● **Task to carry out**
Look through the entries and report how many lines include the word "towaru". Give the number alone.

● **Dataset**
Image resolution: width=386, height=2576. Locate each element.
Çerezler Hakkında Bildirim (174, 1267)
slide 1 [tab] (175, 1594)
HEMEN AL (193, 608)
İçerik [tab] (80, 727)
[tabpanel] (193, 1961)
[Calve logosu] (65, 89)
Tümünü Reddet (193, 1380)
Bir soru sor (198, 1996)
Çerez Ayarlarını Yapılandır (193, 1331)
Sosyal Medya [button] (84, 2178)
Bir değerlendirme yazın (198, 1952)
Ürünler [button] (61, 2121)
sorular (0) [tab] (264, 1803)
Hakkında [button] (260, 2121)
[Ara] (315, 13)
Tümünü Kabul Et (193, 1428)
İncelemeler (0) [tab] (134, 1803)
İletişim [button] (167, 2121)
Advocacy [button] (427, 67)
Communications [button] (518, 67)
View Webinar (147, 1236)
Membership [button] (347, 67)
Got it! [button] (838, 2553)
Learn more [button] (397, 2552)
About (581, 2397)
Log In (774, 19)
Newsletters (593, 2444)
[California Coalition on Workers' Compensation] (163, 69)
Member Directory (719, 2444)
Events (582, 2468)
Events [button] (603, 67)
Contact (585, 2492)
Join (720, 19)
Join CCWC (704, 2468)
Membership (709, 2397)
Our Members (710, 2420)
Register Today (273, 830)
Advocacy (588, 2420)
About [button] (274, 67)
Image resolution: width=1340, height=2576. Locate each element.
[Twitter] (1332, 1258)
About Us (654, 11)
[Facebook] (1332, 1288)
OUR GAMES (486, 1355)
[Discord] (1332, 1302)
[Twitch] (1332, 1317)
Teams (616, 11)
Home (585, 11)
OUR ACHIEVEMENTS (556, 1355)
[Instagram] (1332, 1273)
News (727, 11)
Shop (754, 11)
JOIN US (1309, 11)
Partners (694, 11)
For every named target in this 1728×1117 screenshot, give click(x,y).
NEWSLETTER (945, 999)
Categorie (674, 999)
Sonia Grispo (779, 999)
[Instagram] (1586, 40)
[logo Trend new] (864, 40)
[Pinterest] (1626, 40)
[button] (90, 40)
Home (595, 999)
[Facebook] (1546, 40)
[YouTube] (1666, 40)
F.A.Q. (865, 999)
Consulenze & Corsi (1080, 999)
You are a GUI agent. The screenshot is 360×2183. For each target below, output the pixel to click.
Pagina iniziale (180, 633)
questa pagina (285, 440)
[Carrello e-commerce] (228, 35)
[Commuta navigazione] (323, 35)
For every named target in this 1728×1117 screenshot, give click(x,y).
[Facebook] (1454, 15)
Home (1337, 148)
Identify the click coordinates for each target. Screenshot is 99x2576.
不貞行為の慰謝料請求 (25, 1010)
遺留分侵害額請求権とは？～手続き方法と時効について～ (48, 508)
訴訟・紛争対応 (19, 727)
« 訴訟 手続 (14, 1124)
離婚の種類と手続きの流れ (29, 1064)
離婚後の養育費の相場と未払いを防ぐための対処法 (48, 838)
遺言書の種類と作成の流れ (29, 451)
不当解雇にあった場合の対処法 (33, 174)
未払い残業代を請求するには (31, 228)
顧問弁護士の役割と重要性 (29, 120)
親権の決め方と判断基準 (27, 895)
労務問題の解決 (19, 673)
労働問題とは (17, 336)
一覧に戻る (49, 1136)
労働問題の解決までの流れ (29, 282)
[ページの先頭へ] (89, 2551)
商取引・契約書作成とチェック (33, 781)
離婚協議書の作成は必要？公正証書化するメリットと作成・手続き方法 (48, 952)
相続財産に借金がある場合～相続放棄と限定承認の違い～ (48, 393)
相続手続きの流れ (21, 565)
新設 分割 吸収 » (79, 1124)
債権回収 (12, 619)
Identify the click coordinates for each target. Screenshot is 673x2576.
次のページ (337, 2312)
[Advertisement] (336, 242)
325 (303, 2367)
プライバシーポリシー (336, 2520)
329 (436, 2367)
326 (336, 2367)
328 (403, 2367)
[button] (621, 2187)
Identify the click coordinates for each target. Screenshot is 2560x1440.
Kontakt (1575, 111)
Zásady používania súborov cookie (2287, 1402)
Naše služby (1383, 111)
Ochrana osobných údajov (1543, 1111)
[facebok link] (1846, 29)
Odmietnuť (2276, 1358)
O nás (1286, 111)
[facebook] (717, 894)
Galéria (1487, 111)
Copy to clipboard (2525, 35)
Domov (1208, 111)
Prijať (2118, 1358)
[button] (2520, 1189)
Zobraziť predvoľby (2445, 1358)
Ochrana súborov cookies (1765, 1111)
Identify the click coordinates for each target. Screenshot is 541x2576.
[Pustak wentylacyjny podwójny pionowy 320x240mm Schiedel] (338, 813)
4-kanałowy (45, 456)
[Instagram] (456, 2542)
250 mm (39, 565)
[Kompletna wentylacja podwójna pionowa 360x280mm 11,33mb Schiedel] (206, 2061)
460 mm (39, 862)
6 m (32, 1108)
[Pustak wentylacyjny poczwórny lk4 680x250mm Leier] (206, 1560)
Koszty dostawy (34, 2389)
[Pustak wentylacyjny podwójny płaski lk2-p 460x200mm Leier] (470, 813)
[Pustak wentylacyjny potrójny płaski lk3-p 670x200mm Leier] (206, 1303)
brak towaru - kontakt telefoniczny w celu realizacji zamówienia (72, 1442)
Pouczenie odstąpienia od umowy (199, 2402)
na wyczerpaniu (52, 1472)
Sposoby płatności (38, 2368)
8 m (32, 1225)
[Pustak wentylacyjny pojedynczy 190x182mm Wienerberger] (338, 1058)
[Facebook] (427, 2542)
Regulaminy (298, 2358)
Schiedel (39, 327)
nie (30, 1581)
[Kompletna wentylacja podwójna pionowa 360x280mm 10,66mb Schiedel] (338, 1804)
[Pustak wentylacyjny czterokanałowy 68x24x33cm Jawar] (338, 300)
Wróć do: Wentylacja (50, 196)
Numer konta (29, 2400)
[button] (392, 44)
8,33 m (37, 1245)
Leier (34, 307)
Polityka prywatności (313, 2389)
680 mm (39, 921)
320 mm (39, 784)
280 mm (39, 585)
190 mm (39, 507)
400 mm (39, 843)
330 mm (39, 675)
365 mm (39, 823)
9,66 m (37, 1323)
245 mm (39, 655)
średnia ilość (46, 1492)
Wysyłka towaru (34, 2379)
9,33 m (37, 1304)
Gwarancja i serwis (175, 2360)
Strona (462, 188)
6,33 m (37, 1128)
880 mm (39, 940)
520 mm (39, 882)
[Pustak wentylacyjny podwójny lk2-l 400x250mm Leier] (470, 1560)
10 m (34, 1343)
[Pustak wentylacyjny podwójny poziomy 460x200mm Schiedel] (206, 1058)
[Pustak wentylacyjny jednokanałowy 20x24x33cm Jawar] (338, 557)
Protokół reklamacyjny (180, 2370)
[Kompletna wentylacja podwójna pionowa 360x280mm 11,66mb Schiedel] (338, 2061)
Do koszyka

● **Written solution**
2